Subject: Re: RE: RE: Tuning false positives - SIM is not the answer
Date: 4 Jan 2006 21:47:03 -0000
Gary,

A couple of points on Cisco CS-MARS 100 that I know from personal experience 
with it over the last year:

1.  It can process a boatload of data from a lot of devices - very cool.
2.  Reporting needs more flexibility and more speed.  On the flexibility front, 
if I want to simply grab a device's raw output for the last 24 hours and that 
output is of a significant size (more than a thousand rows), I have to resort 
to dumping raw logs because queries have pre-defined limits and the reporting 
engine automatically performs summarization, which I often don't want.  Both 
MARS documentation and Cisco TAC confirm this as intentional behavior.  Thus, I 
can't generate non-summarized data on a scheduled basis.

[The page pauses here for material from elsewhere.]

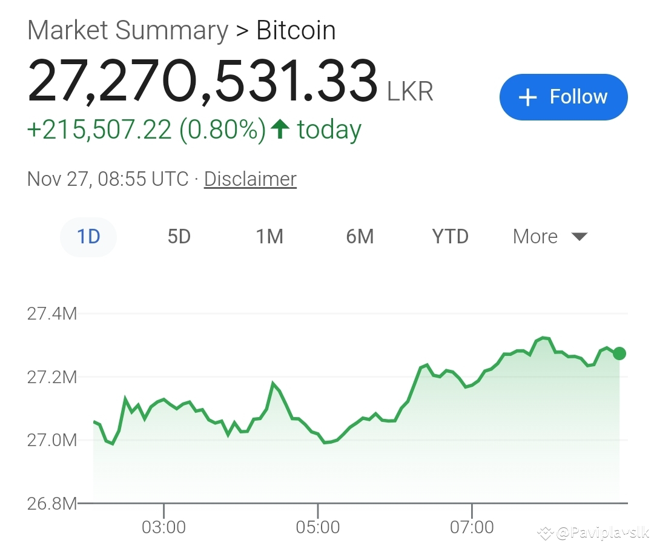
Task: Select the 6M range tab
Action: pyautogui.click(x=360, y=237)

On the speed front, it's not super-quick for grabbing anything of decent size, 
whether querying or reporting.  There aren't a lot of suggestions in the doc 
for tuning/maintenance (yes, even in the 4.x doc) or indications via the CLI 
for disk space usage, in case the disk is (getting) full.

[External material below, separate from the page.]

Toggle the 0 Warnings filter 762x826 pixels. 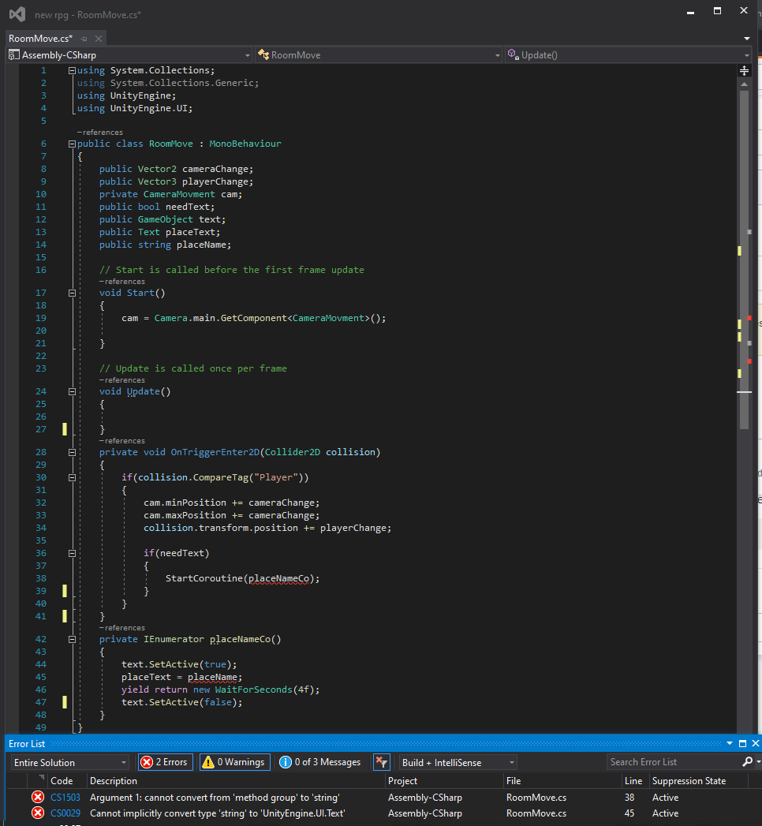(x=234, y=762)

3.  The MARS OS is a Linux distro but users can't get to the actual OS.  This 
wouldn't normally be a problem but there was a bad MARS build that was 
published recently, yanked within a day or so, and then required a TAC engineer 
to remotely login to the MARS box to fix it.  This is contrary to every other 
Cisco device, including Linux-based 42xx IDS/IPS, that I've worked with.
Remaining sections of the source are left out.